Apple-World's Most Valuable Company-Scores Tax Break from Arizona School Board

Apple landed a tax break from Gilbert Public Schools governing board on Monday. According to AZCentral, the five-member board voted unanimously in favor of the deal, which Apple was seeking as an incentive to operate a major manufacturing plant in the area.

According to the report, the board was divided as recently as November 12th, when two members opposed the deal. With the support of local residents and businesses who want Apple to come to the area, those board members changed their mind and voted for it on Monday.

Apple Tax Squeeze

For the most part, I'm a fan of Apple. That's no surprise, of course, but I mention it here because I have grave concerns about the habit of state and local governments and school boards to give fabulously wealthy corporations—including Apple, the world's most valuable company—tax breaks.

We've seen it again and again, in part because those corporations have become adept at playing state and local governments against one another in order to get the best deal they can. That's a rational approach for the companies, and it's obvious that companies like Apple bring quality jobs and good salaries to an area, but it's a race to the bottom that needs to stop.

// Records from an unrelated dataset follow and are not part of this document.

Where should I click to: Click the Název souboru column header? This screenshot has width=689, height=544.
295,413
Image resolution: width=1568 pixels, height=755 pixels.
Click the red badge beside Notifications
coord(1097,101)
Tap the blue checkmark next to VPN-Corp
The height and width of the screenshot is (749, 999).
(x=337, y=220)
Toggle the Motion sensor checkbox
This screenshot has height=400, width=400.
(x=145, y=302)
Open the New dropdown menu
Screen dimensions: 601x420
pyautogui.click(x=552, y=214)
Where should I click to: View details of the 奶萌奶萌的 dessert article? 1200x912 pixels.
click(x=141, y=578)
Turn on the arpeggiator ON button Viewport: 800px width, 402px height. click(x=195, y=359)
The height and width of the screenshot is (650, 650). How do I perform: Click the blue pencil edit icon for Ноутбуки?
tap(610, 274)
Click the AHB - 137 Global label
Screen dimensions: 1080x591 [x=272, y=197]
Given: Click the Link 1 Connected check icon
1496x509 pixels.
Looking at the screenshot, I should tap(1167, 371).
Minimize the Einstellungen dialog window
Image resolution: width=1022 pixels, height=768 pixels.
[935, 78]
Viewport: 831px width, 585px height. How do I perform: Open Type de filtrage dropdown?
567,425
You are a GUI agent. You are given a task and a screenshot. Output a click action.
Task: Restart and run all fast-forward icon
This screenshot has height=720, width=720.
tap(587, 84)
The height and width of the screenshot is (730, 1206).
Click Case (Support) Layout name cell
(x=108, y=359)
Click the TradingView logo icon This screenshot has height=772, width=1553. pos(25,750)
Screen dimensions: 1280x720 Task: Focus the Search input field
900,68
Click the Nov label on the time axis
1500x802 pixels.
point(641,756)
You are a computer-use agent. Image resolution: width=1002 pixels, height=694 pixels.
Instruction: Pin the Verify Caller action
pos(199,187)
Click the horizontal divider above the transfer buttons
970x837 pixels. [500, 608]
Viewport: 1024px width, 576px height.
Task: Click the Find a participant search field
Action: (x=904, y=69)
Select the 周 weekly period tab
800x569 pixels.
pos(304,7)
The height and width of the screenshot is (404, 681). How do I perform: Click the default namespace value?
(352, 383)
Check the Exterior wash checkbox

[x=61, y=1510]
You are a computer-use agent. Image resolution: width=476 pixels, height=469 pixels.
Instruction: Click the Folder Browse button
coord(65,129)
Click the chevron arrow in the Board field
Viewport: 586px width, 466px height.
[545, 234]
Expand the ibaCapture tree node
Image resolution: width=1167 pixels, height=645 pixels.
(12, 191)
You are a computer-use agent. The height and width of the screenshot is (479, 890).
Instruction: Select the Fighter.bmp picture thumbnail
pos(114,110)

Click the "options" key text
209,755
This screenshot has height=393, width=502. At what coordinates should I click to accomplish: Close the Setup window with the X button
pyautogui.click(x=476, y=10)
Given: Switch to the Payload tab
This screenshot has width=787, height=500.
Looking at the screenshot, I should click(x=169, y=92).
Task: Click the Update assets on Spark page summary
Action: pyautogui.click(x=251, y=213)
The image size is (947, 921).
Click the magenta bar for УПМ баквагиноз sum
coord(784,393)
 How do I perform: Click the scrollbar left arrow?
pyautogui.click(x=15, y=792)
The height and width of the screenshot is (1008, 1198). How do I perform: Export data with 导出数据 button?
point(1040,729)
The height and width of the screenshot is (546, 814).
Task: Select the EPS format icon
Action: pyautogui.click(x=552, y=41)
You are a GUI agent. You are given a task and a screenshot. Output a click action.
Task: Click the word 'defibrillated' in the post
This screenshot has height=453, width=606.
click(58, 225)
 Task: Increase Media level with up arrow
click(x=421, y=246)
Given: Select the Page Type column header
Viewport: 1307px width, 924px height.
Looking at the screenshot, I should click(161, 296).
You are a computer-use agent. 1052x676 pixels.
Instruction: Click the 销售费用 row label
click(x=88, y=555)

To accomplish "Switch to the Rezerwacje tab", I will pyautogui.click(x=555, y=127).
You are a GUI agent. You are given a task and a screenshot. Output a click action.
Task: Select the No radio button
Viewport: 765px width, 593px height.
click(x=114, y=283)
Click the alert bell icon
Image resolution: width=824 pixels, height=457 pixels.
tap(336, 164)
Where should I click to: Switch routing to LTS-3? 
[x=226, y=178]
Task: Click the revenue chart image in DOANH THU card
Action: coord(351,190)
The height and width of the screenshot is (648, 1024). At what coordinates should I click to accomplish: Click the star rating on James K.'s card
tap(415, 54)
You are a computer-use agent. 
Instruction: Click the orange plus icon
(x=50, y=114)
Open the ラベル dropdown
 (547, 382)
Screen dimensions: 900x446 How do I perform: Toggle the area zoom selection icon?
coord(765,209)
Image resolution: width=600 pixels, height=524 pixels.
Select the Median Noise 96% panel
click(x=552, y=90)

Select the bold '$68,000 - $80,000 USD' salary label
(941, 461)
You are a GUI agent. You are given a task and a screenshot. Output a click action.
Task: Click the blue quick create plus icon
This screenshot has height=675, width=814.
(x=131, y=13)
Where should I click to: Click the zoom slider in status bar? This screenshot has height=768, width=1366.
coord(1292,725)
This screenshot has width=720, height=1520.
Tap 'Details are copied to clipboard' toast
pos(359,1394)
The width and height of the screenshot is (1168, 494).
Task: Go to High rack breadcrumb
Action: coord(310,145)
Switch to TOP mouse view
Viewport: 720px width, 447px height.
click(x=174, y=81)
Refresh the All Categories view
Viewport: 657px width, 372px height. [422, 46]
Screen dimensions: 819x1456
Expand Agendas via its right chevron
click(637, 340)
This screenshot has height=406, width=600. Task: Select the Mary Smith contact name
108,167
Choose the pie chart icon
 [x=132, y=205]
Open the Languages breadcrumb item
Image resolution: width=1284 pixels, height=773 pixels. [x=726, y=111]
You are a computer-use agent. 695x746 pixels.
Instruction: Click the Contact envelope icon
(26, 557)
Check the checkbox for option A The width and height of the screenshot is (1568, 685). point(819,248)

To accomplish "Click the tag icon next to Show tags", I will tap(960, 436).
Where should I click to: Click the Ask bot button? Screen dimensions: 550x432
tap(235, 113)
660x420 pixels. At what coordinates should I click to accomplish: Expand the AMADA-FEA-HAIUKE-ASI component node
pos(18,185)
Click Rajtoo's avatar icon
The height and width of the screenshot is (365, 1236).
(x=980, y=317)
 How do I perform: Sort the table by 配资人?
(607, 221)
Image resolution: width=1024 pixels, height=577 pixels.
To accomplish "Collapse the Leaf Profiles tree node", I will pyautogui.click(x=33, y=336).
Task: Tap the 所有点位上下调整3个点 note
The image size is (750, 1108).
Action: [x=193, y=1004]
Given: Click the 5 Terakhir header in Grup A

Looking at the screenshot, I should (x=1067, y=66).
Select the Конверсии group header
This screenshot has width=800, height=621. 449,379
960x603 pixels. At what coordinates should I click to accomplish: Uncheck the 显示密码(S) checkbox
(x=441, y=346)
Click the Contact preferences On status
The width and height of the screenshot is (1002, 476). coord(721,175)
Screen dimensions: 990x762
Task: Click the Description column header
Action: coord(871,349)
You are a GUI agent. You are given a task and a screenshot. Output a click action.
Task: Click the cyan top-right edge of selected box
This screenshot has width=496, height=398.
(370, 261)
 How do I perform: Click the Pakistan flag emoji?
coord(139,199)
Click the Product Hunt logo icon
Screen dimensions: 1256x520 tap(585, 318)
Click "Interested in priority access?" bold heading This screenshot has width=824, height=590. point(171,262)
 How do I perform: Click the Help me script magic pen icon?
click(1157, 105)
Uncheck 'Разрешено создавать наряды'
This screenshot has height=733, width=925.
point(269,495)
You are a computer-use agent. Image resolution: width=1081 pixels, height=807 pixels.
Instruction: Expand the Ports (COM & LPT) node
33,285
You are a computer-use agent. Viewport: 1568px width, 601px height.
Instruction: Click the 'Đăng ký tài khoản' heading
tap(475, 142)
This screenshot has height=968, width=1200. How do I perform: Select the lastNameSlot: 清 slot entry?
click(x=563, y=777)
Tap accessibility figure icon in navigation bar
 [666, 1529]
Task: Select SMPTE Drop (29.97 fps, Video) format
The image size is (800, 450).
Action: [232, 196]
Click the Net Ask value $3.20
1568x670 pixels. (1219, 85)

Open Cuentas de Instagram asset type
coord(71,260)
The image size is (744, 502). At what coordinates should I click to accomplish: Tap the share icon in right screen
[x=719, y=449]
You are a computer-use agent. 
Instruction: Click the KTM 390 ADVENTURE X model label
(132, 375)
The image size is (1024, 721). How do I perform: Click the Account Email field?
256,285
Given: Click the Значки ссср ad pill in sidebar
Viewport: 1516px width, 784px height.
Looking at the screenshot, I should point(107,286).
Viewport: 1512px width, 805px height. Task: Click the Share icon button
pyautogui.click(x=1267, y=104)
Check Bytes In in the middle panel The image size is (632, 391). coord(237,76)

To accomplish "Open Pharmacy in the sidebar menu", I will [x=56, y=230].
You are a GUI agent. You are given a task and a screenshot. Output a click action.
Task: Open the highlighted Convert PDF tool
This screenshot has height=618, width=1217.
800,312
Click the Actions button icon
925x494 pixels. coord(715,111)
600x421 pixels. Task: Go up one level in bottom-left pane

This is especially true with property taxes, which most U.S. states use to fund schools. All those quality jobs and high salaries bring with them more students for those schools, and when local districts give away the farm, the results are often fewer resources for the schools.

This is the case with the Manor School District outside of Austin, where Samsung won a great tax deal to bring a major manufacturing plant to the area. The results have been crowded classrooms and fewer resources, and this is all too common. Apple has also won significant tax breaks in Austin itself.

At a time when wealth is being concentrated into ever-fewer hands, rich companies like Apple should do the right thing and pay their fair share into the local tax base. That these deals are legal—that state and local governments are willing to cut their own feet out from under them—is irrelevant.

The reality is that it's not good for the families of the workers, and that makes it bad for the companies. Underfunded school districts will make it harder to recruit top workers, especially with high-skill jobs. No one wins, except the shareholders of the companies getting the deals.

But even there, local tax deals are little more than a line item—if that—on the balance sheets of companies as profitable as Apple.

So, Apple: do the right thing. Pay your fair share.

Note that I am a tiny AAPL shareholder.